Document passage:
'''
Yet another expression of the meaning of “American” appeared in the preface to the adaptation of Two Gentlemen of Verona (1971), by John Guare and Mel Shapiro. They stressed the importance of the megalopolis that forces races, colors, and cultures to come in constant contact with each other and ultimately to celebrate each other. The varied accents of the performers reinforce this emphasis on human variety, while the preface helps explain the introduction of some Spanish outbursts in the text, the use of calypso rhythms, and even the reference to other countries: “We wanted this English play set in Renaissance Italy adapted from a Spanish source to stand as a metaphor for life in New York City in the 1970s.”2

But then the authors clarify their intention—to capture the essence of American life. They explain the importance of multi-cultural casting—the actual appearance of the actors, the sounds of their voices, and the assumption that the native sounds in their speech would not be overridden by a uniform English accent.  No longer is it merely the language, or the songs, or the beat of the music, but casting too must help produce an American musical.
'''
Records about locating items on screens
'''
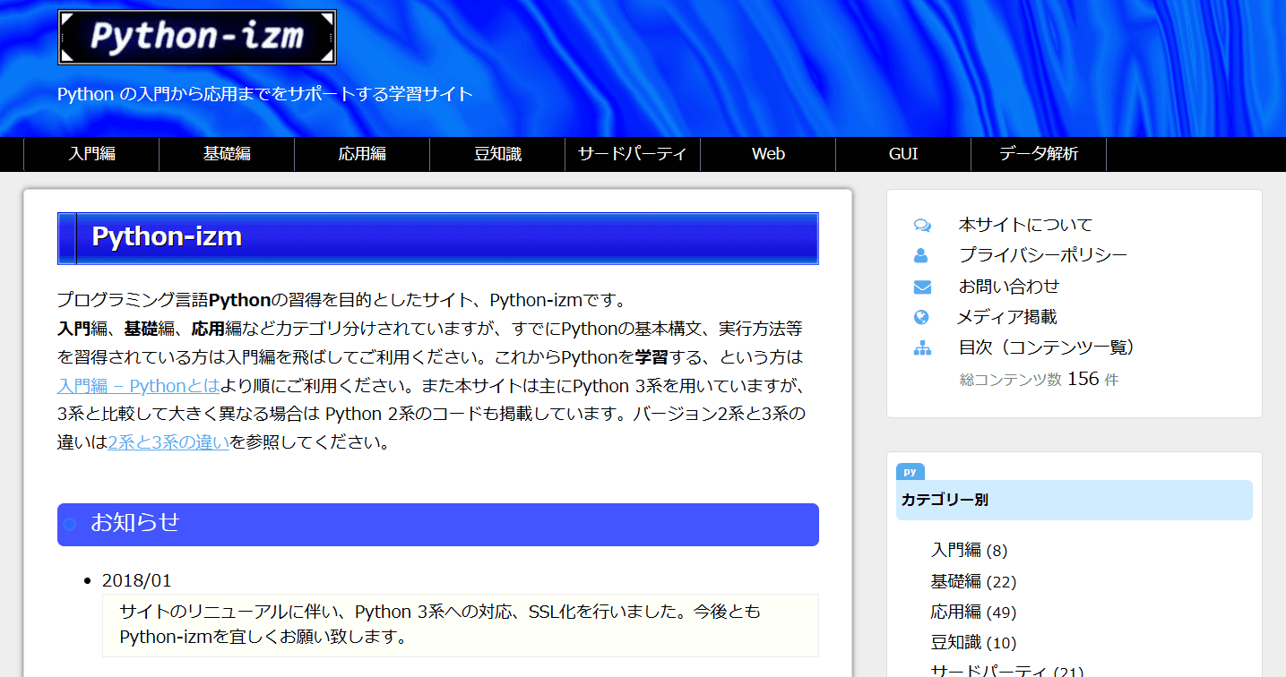Click the お知らせ section heading
Viewport: 1286px width, 677px height.
pos(135,523)
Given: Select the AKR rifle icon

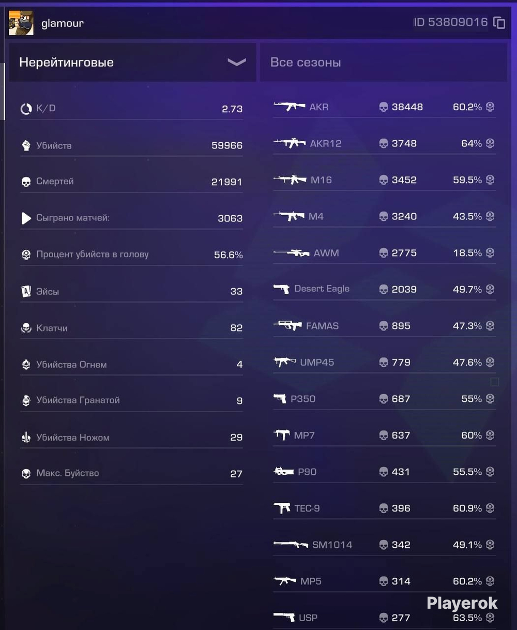Looking at the screenshot, I should 290,107.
'''
What you need to do:
1. In the passage on the Two Gentlemen of Verona adaptation, who wrote the preface to the 1971 adaptation?
2. State whether each statement agrees with the passage on the Two Gentlemen of Verona adaptation, answering yes or no and quoting the deciding words: (a) The adaptation dates from 1971. (b) The authors wanted the performers to speak with a uniform English accent. (c) The authors meant the play to stand as a metaphor for life in London.
3. Pick up the passage on the Two Gentlemen of Verona adaptation after its last sentence and continue it.

Answers per task:
1. John Guare and Mel Shapiro.

2.
(a) Yes: "Two Gentlemen of Verona (1971)"
(b) No: "the native sounds in their speech would not be overridden by a uniform English accent"
(c) No: "a metaphor for life in New York City in the 1970s"

3.
  1. Act 1, scene 5 in the printed edition. All references to Shakespeare’s plays are to The Riverside Shakespeare, ed. G. Blakemore Evans (Boston: Houghton Mifflin, 1974).
  2. John Guare and Mel Shapiro, adapters, Two Gentlemen of Verona by William Shakespeare. Lyrics by John Guare, Music by Galt MacDermot. Produced by Joseph Papp, Delacorte Theatre, New York, July 28, 1971. Typescript.
  3. Ibid.
  4. Ibid.
  5. The Cole Porter Letters. Box E. Letter from Bella Spewack, 30 May 1961. The Bella and Sam Spewack Collection. Columbia University Rare Book Library.